Architectural Guidance: The finding that post-norm works better with MoDA than pre-norm offers a new perspective on normalization choices in depth-scaled Transformers. The result that FFN depth KV is crucial highlights the importance of non-attention features in the depth stream.

Conclusion

Mixture-of-Depths Attention (MoDA) is an effective and efficient architectural innovation for scaling Transformer depth. By enabling dynamic, attentive retrieval of information from all preceding layers, it alleviates the information dilution problem in deep LLMs. The proposed hardware-aware implementation ensures the approach is practical for long-context training. Empirical results across multiple scales and tasks confirm its robustness and performance benefits. MoDA establishes depth-aware attention as a promising primitive for future LLM architecture design.

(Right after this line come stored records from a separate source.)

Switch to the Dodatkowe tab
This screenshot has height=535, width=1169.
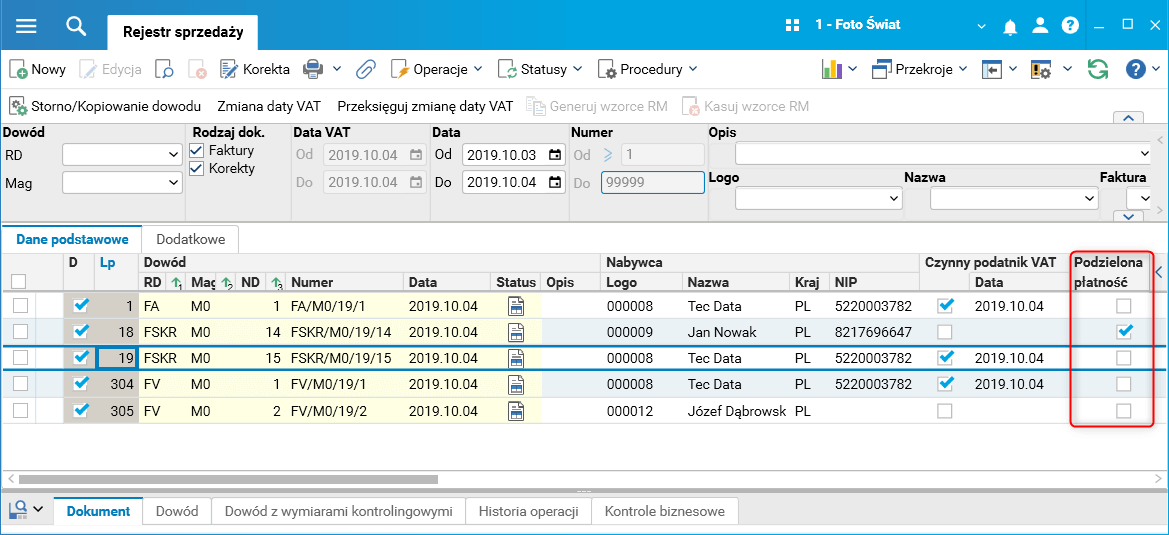point(190,239)
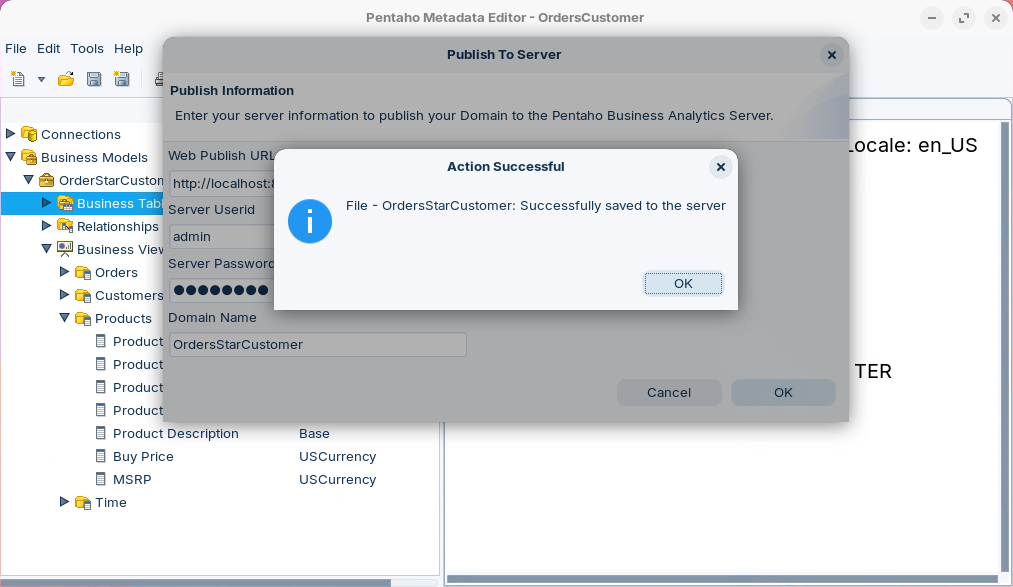Click the New file toolbar icon
The width and height of the screenshot is (1013, 587).
(18, 79)
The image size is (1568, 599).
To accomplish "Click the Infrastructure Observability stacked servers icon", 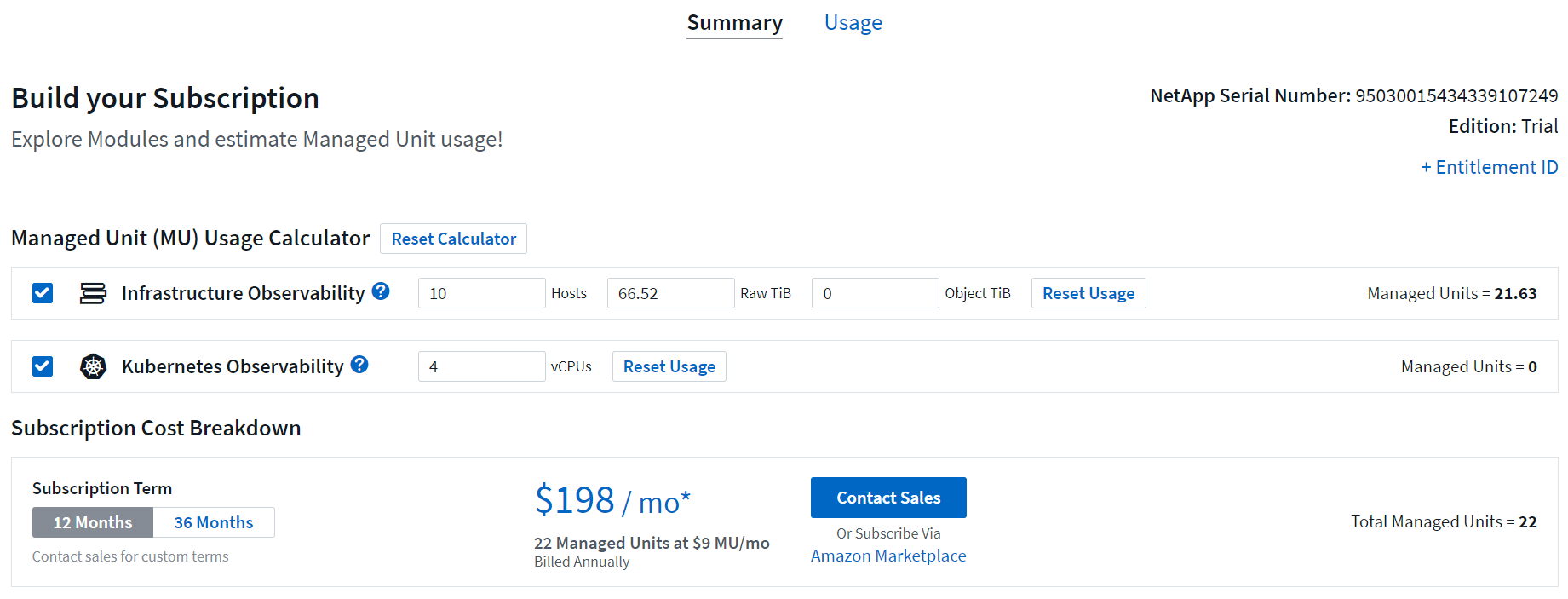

Future Directions include scaling MoDA for industrial training via advanced CUDA engineering and investigating bounded depth-KV slot caching to mitigate memory bottlenecks when scaling to extreme depths. The mechanism is architecture-agnostic and could benefit multimodal and other Transformer-based models.